Latin America Advisor

A Daily Publication of The Dialogue

How Important are the US & Peru to Each Other?

Q: U.S. President Barack Obama met with Peruvian President-elect Ollanta Humala during his visit to Washington on July 6. The two leaders discussed Peru's economy and joint efforts to improve security and fight drug trafficking, among other issues, the White House said. What does the meeting, occurring even before Humala takes office, say about the importance the United States places on its relationship with Peru and its incoming president? From Peru's perspective, how important is the United States? Will the two countries be good partners after Humala is sworn in?

A: Julio Carrión, director of Area Studies at the University of Delaware: "Paradoxically, Humala's trajectory represents the main political alternatives in the region. In 2006, he embraced Hugo Chávez's strident populism, a decision that ultimately cost him the election. In 2011, he switched-with great electoral success-to the other alternative. Represented by the Workers' Party in Brazil, it combines sound economic policy, social inclusion and representative democracy. As we know, domestic considerations forced him to abandon his early positions, and he could start his government farther toward the center than his critics could have anticipated. Still, given that his first cabinet has not yet been announced, a more drastic return to Humala's initial populist postures cannot be entirely dismissed. In the context of this uncertainty, the Obama administration's decision to engage the new president is welcome and encourages the more moderate members within Humala's inner circle to view the United States as a potential ally rather than an obstacle to overcome. The White House statement that Obama supports the coupling of 'sound market-based economic policies with efforts to increase economic and social inclusion' could only be perceived as a signal that the United States would not oppose Humala's more inclusive agenda if steered away from Chávez's sphere of influence.

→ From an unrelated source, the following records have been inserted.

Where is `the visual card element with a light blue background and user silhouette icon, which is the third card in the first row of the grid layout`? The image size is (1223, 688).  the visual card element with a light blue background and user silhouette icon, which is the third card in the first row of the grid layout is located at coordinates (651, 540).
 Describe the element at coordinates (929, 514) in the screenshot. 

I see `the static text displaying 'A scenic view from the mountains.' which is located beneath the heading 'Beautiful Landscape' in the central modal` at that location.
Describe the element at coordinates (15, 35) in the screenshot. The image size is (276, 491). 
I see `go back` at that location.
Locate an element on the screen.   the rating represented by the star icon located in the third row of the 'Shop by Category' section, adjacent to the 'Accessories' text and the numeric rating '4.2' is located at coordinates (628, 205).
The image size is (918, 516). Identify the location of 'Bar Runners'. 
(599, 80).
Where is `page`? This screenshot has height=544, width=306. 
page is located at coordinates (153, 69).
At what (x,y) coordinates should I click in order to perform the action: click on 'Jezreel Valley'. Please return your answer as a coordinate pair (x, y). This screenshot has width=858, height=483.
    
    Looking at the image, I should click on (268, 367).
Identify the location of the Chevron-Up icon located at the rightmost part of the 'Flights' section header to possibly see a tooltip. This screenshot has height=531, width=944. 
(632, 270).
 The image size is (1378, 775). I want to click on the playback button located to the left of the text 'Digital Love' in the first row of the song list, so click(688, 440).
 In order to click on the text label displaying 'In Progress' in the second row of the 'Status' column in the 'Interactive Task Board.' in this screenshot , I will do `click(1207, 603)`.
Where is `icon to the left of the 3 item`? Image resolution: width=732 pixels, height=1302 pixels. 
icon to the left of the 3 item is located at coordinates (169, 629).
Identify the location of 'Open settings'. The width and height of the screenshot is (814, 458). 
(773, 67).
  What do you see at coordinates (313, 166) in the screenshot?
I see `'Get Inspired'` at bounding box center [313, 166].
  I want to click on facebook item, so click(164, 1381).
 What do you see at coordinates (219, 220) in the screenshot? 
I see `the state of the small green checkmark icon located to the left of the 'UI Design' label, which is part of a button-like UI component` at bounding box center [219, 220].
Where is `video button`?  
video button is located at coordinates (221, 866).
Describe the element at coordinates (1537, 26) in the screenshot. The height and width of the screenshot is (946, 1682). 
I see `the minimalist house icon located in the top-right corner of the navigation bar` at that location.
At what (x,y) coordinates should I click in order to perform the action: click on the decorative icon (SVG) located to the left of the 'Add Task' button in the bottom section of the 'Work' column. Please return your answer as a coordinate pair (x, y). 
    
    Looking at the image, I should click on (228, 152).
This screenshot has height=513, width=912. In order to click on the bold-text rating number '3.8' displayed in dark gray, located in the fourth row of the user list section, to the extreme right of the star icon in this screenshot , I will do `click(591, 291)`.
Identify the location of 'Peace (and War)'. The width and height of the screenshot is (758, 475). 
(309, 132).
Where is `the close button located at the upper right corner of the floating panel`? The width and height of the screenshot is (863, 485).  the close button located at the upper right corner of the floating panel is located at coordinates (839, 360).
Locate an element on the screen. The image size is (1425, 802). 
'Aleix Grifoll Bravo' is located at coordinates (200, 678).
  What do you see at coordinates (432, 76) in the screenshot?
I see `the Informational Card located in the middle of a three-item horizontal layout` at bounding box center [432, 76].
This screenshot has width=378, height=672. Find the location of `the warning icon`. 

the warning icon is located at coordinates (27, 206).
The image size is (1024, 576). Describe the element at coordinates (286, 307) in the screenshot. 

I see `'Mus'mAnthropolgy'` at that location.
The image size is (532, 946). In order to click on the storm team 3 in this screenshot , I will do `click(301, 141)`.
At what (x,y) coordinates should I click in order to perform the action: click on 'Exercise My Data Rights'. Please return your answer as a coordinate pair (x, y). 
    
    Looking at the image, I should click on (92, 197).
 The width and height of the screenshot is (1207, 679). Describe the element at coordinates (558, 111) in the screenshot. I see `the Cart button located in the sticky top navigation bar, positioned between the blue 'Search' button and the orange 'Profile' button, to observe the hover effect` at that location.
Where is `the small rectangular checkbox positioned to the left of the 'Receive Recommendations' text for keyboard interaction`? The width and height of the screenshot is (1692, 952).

Humala paid a compliment in kind by declaring to The Washington Post that his relationship with the United States started 'on a good foot.' Humala will not be the unconditional ally that Toledo and García were, but he has given clear signals that he is a pragmatic politician and therefore willing to find areas of agreement and collaboration with the United States."

A: Coletta A. Youngers, Senior Fellow, the Washington Office on Latin America: "U.S.-Andean relations are at a historic low-point, with three countries having expelled U.S. ambassadors. Peru has been one of Washington's few faithful allies in the region; hence, the election of leftist Ollanta Humala no doubt has the State Department worried. Humala's visit to Washington, however, indicates that both countries are interested in maintaining good relations. President Obama's meeting with Humala sent a very clear signal of goodwill. Humala won the second round of voting with the support of moderate sectors who opposed the return of Fujimorismo. As a result, he has had to revamp some of his economic proposals and sought to reassure investors that he will work within the prevailing economic model while seeking to improve Peru's vastly unequal income distribution. Given the present political climate in Peru, it is not in Humala's interests to ruffle feathers in Washington. Nonetheless, all indications are that Humala will place higher priority on regional relations and regional bodies independent from Washington. He visited numerous countries prior to coming here, and will likely look to Brazil rather than to the north for guidance and will support its role as a regional powerhouse. Humala has also emphasized multilateralism and strengthening Unasur and the Andean Community. Drug policy is one issue that could complicate U.S.-Peruvian relations. Humala has called for promoting alternative livelihoods in coca growing regions and ending most forced eradication. It remains to be seen if Washington will show greater flexibility with Peru on the coca issue than in neighboring Bolivia."

A: David Scott Palmer, professor of international relations and political science at Boston University: "President-elect Ollanta Humala has been making courtesy calls on Peru's neighbors since his narrow but clear June 5 runoff victory, finishing up with a trip to the United States. His July 6-7 meetings with high U.S. officials, including Secretary of State Hillary Clinton and President Barack Obama, made clear the importance the United States places on relations with Peru, particularly in the areas of trade, investment and drug trafficking. There is considerable uncertainty over just what policies the president-elect will actually pursue once in office because of statements during the campaign and wide variations in positions among his advisors. Given this context, the high-level reception he received in Washington sent a clear signal of continued U.S. support for the positive relationship enjoyed with Peru in recent years and the hope that the new administration will reciprocate. Humala's response indicated that he got the message, in spite of past anti-American positions, he said 'it is time to focus on mature, responsible, and pragmatic relations [with the United States] involving national interests.' Once in office, however, it is very hard to predict what the Humala administration's actual behavior will be. Past comments and party platforms suggest the likelihood of tensions with the United States over proposals to adjust the Free Trade Agreement, to increase taxes on mining investments and to reduce coca eradication, and possibly other areas as well. To the degree that these actually occur, adroit diplomatic responses will be required to maintain the positive trends that current relations enjoy."